The grammars Gazelle can handle
Posted by josh at August 6th, 2008
I wanted to follow-up a bit more on my recent posts about the grammars Gazelle and competing parsing frameworks can handle. Here is an Euler diagram showing my current understanding of what grammars Gazelle can handle compared with the well-known Strong-LL language classes as well as competing parsing frameworks.

Gazelle can currently generate lookahead for any LL(k) grammar, all LL(*) grammars that ANTLR can handle, and a few LL(*) grammars (namely tail-recursive ones) that ANTLR cannot. ANTLR can handle all LL(k) grammars and many LL(*) ones. SLK can handle only LL(k).
Since my last entry, I gave Gazelle the capability to correctly generate lookahead for all LL(k) languages, as long as the user specifies a maximum k. This is in-line with what SLK and ANTLR do, since the problem is undecidable in general. By default I still use my heuristic that I think will detect in most cases whether a grammar will be LL(*) or LL(k) without making the user specify a maximum k, but this heuristic will be foiled in some cases. So if the user really thinks their grammar is LL(k) even though it failed the heuristic, they can specify a maximum “k” and Gazelle will keep searching until it hits that “k”.
Just in case I wasn’t clear enough in my last entry, I strongly dispute the claims on the SLK website that SLK is the only framework that does true Strong-LL(k) analysis. As you can see from the diagram, both ANTLR and Gazelle can handle not only LL(k) but a superset thereof. Current and potential SLK customers: don’t be fooled by SLK’s claims! They haven’t been true for years — ANTLR has been able to handle LL(k) for a long time!

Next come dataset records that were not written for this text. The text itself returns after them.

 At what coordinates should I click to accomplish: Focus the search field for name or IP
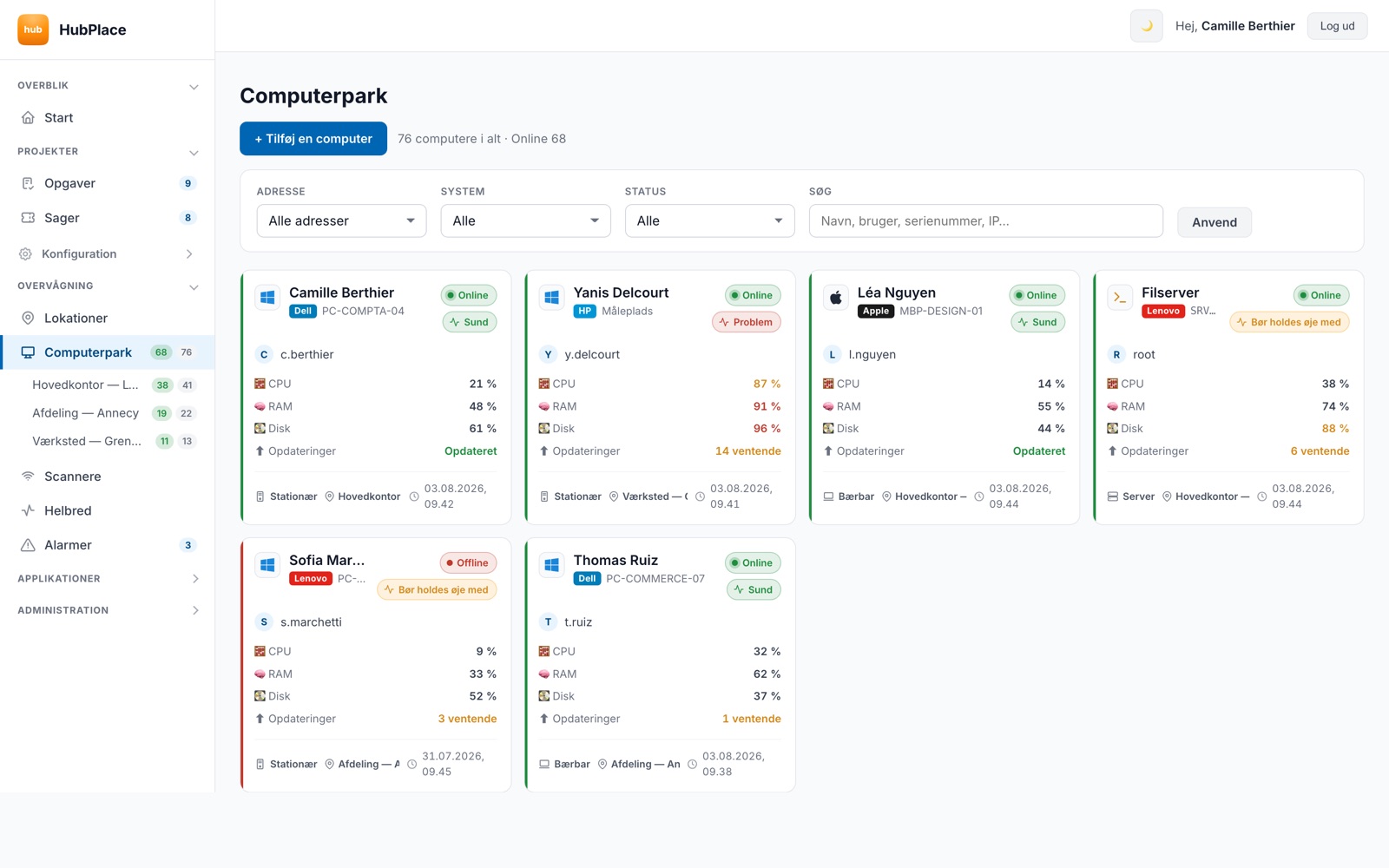985,220
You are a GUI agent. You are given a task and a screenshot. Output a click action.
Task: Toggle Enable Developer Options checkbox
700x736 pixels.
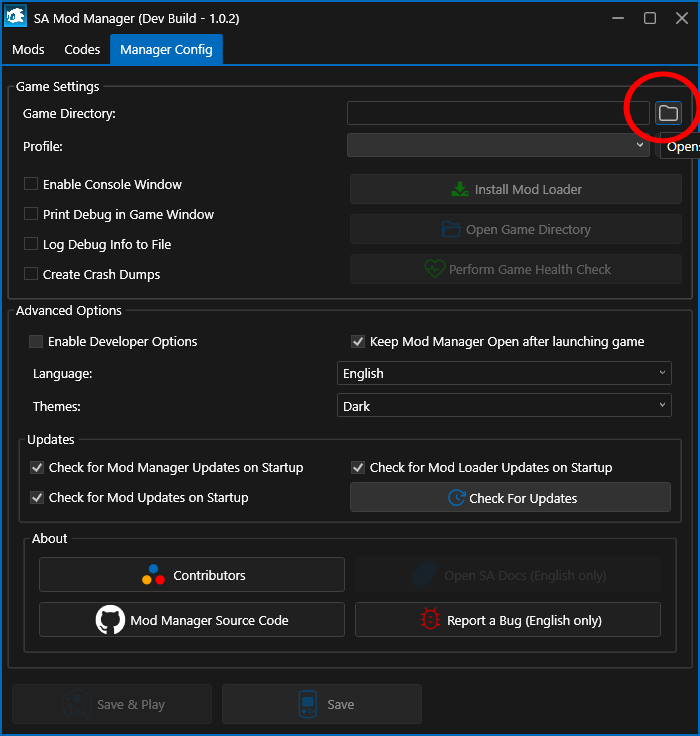pyautogui.click(x=37, y=341)
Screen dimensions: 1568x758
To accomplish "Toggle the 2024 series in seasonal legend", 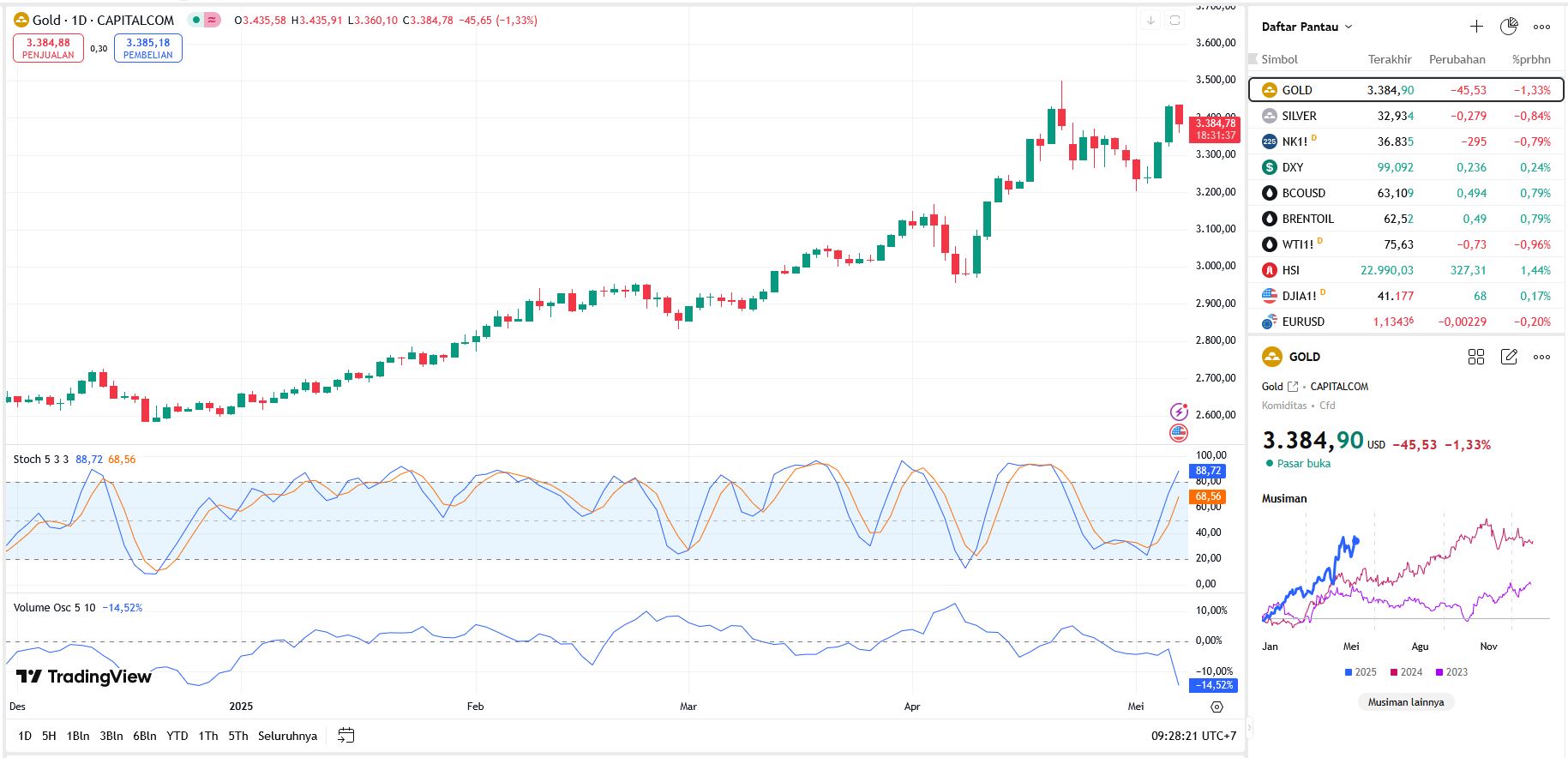I will tap(1406, 672).
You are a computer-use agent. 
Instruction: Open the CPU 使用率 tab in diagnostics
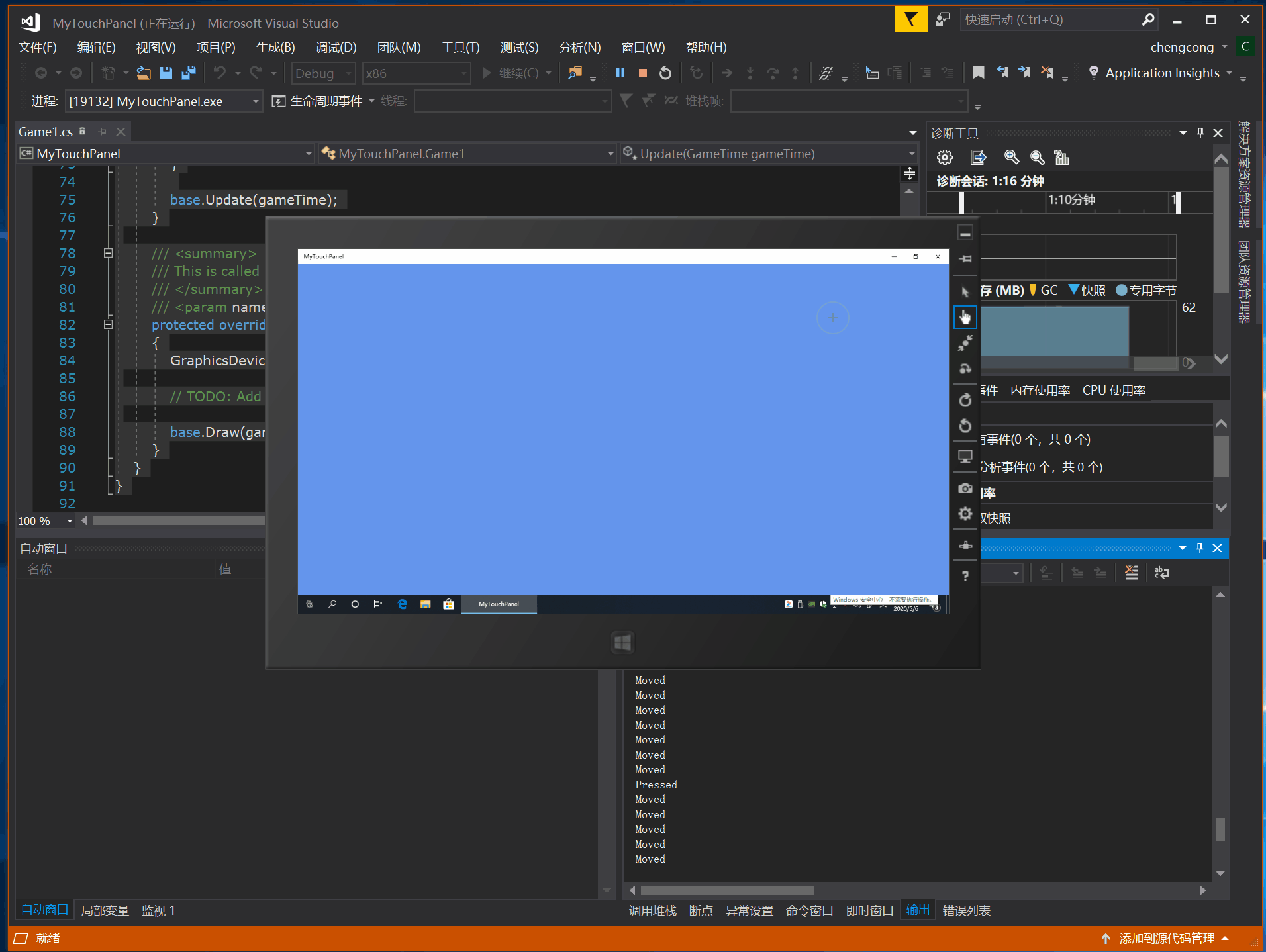tap(1114, 391)
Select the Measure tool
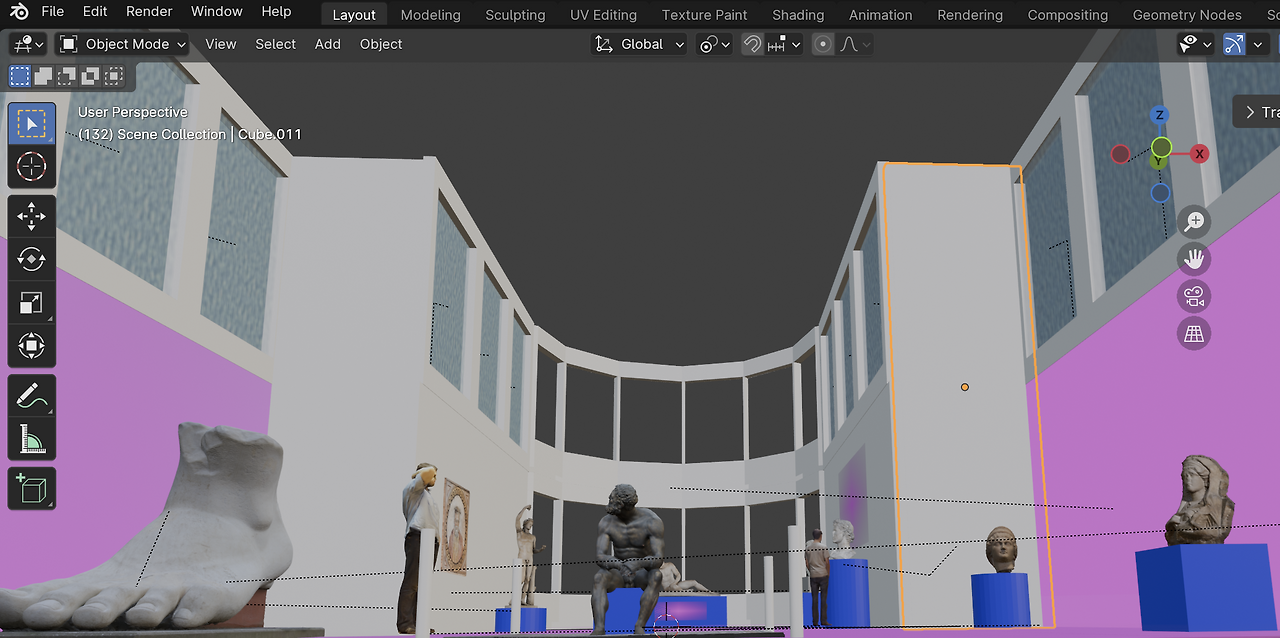This screenshot has height=638, width=1280. click(x=31, y=439)
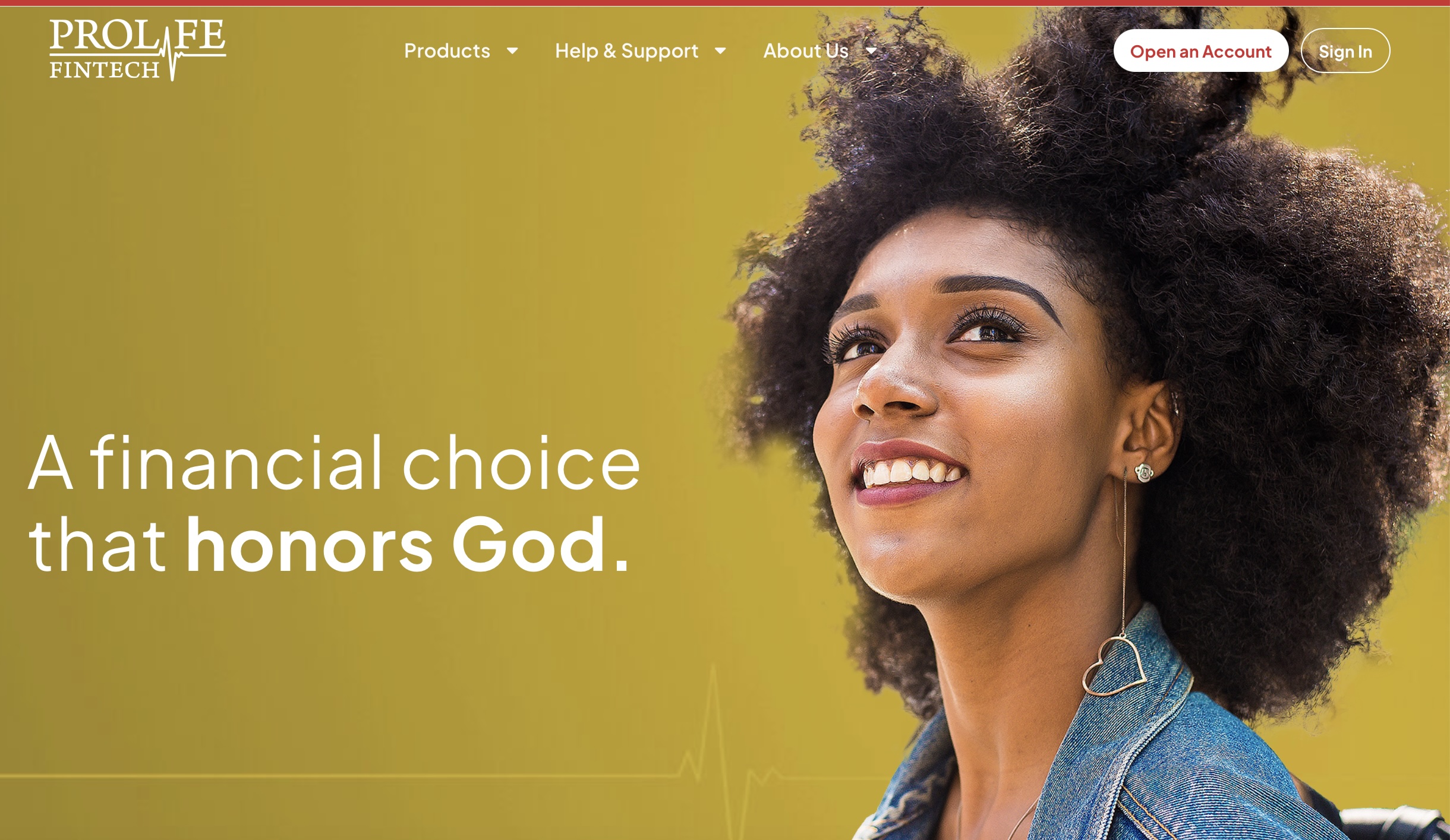Image resolution: width=1450 pixels, height=840 pixels.
Task: Click the stud earring on the woman's ear
Action: [x=1143, y=473]
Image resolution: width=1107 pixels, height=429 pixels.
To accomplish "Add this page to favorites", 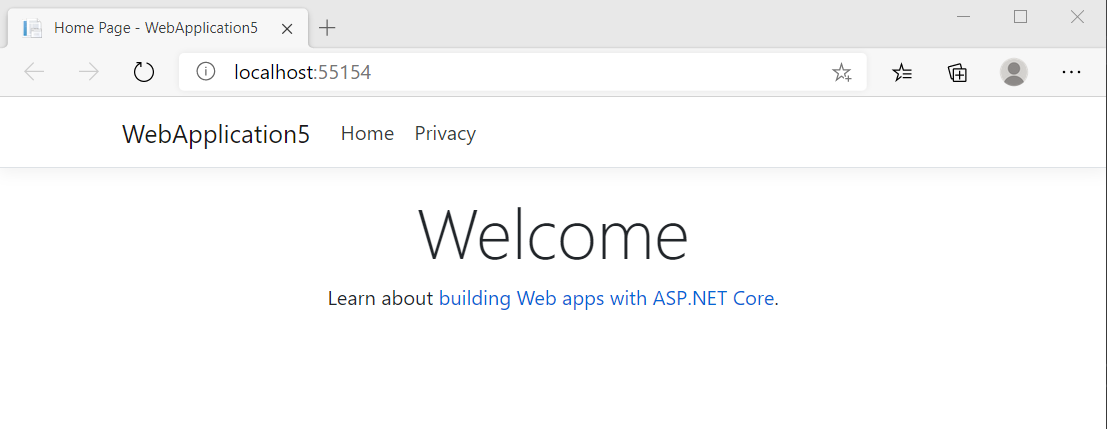I will pos(842,72).
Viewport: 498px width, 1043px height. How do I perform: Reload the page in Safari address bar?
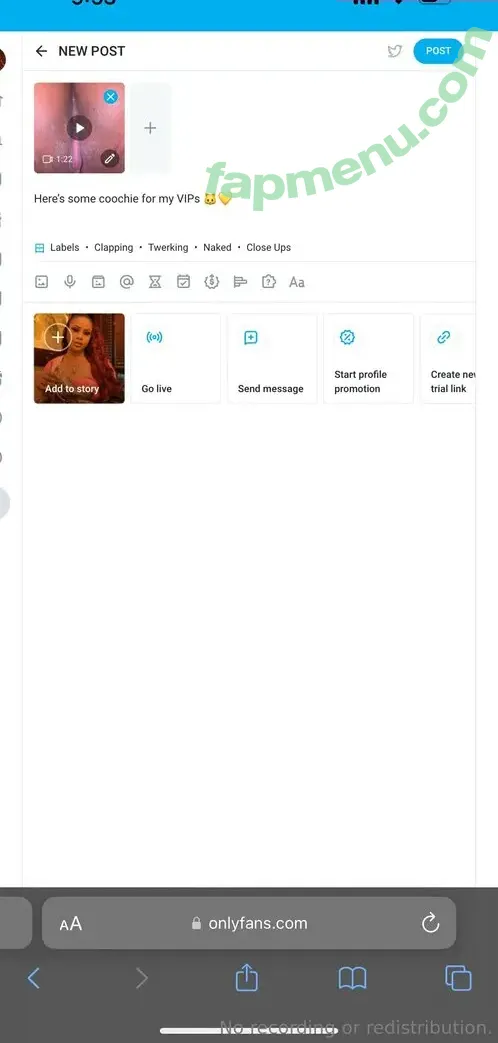click(431, 923)
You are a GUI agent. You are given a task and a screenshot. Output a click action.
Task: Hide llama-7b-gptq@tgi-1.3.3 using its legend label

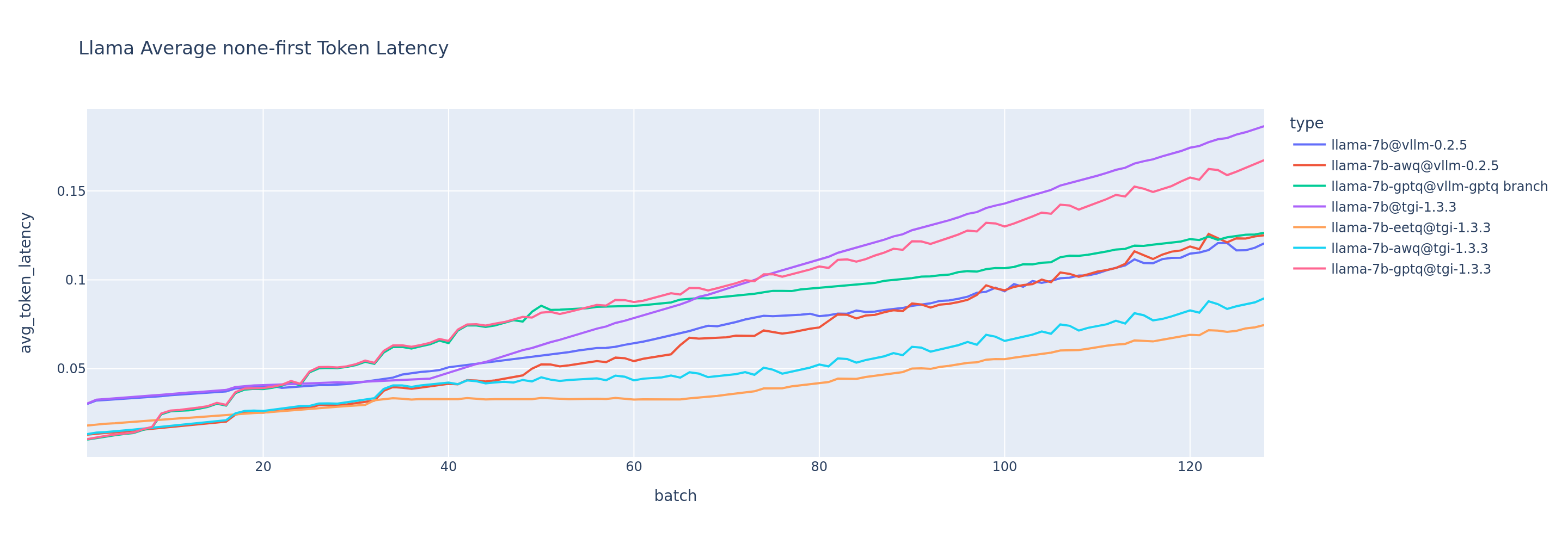click(1411, 270)
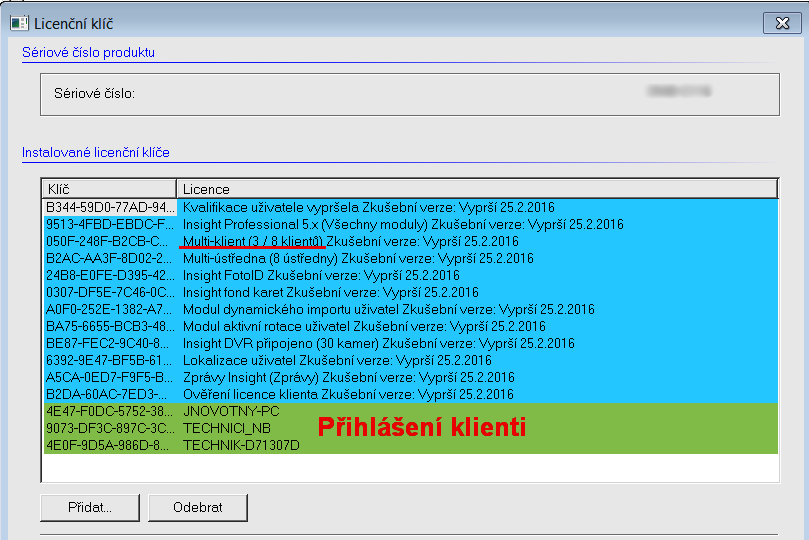Close the Licenční klíč dialog
This screenshot has height=540, width=809.
click(776, 22)
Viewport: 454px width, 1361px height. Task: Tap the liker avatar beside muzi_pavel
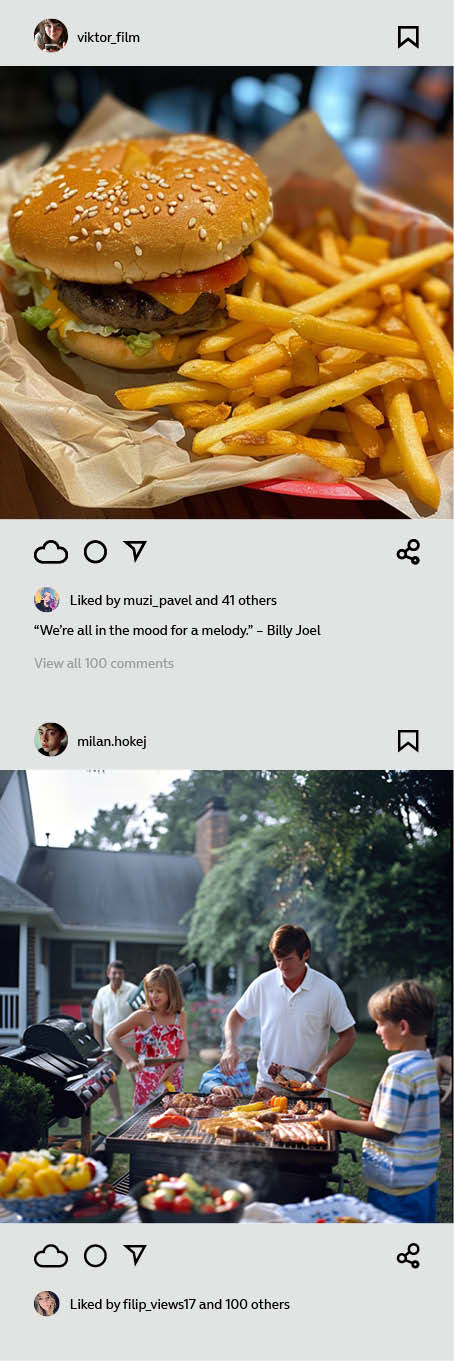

Here are some examples of grammars that fall within the different regions of that Euler diagram:
Strong-LL(*) but can’t be handled by Gazelle or ANTLR:
s: a | b;
a -> "(" a ")" | "X";
b -> "(" b ")" | "Y";
Can be handled by Gazelle but not ANTLR:
s -> a "X" | a "Y";
a -> ("Z" a)?;
Can be handled by ANTLR but not SLK (and is not Strong-LL(k)):
s -> a "X" | a "Y";
a -> "Z"*;
A note about generalized parsing
When I have talked about what grammars ANTLR can “handle,” I’m specifically talking about the grammars it can generate LL(*) lookahead for, without the help of syntactic or semantic predicates. Put more plainly, these are the grammars that ANTLR can parse efficiently and without any hints from the user.
Why the caveats? Well you can put ANTLR and comparable tools in a mode where it parses by depth-first search, using backtracking to abandon search attempts that did not work out. This is equivalent to what most regexp implementations (Perl, Python, Ruby, etc) do, and as Russ Cox has demonstrated this technique has severe (exponential) worst case performance. If you want to trade space for time, you can memoize this depth-first search and get linear time at the cost of some space. While I think these techniques are totally legitimate as a way of expanding the grammars the tool can handle, I personally am singularly focused on parsing in linear time with very low space overhead. I am doing everything I possibly can to parse real languages (everything from JSON to C++) without going outside these bounds. That’s what’s going to make it practical to use Gazelle grammars for things like syntax highlighting in text editors.
Secondly, ANTLR has features that let the user help the parser out with its decisions, either by writing Java code (semantic predicates) or by specifying syntax fragments that the user promises will properly disambiguate alternatives (syntactic predicates). It’s always useful to have more tools of this sort, and Gazelle will certainly include some with time, but again this is an apples to oranges comparison.
Finally, Adrian Thurston (author of the popular Ragel state machine compiler) mentioned on one of my previous entries that there exist general (eg. can handle any grammar) algorithms for top-down parsing, which are automatically more powerful than Gazelle. While this is true, none of them are what I consider practical. Gazelle’s time/space complexity are:
Time: linear
(actually LL(*) could probably become quadratic in degenerate cases, but LL(k) is definitely linear and LL(*) is too, for all intents and practical purposes).
Space: max stack depth + max lookahead depth
Both can be capped. In a bit more detail:
- The maximum stack depth represents the nesting level (for example, number of nested parentheses).
- The maximum lookahead depth represents the number of tokens we have to look ahead in the worst case to disambiguate alternatives.
- Input text that doesn’t respect the maximum depth limits will be rejected (even if it is valid according to the grammar), but that’s the only way to prevent malicious input text from consuming arbitrary amounts of memory. Clients that don’t mind getting DoS’d can just set these limits to unlimited.
No general method can approach this space/time complexity. And I think it is for this reason that no tool (AFAIK) which is aimed at practical use implements a generalized top-down method.
I’d like to post a slightly more detailed run-down of the generalized methods Adrian mentioned when I have the time to take a closer look at them.
So to make a long story short, I stand by my previous claim that Gazelle is (at least briefly) the most powerful practical top-down parsing framework there is.